Member of the Ghana Parliament for Walewale Constituency

Personal details
- Born: May 2, 1966 (age 60)
- Party: New Patriotic Party

= Sagre Bambangi =

Ghanaian politician

Sagre Bambangi (born May 2, 1966) is a Ghanaian politician and member of the Seventh Parliament of the Fourth Republic of Ghana representing the Walewale Constituency in the Northern Region on the ticket of the New Patriotic Party.

== Personal life ==
Bambangi is a Muslim. He is married, with six children.

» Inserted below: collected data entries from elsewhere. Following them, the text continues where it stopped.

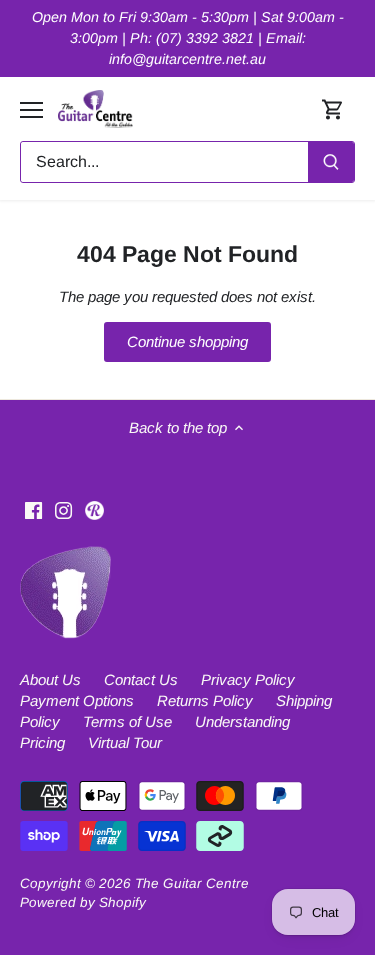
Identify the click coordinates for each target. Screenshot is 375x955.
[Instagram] (63, 508)
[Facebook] (33, 508)
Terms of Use (127, 721)
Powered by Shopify (83, 902)
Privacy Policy (248, 679)
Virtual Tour (125, 742)
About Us (50, 679)
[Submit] (331, 162)
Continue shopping (187, 341)
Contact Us (141, 679)
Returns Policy (205, 700)
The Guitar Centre (192, 883)
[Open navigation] (31, 110)
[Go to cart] (333, 109)
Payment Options (77, 700)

== Early life and education ==
Bambangi was born on May 2, 1966. He hails from Wungu, a town in the Northern Region of Ghana. He attended Navrongo Senior High School and obtained SC/GCE O level and GCE A level. He entered University of Ghana and obtained his Doctor of Philosophy degree in Agricultural Economics in 2009. He was a lecturer at the University for Development Studies from 1997 to 2016.

== Politics ==
Bambangi is a member of the New Patriotic Party (NPP). In 2012, he contested for the Walewale seat on the ticket of the NPP sixth parliament of the fourth republic and won.

== Employment ==
Bambangi is a lecturer in economics at the University for Development Studies - Wa Campus.

He has been a member of the Parliament since January 7, 2013; he is in his second term.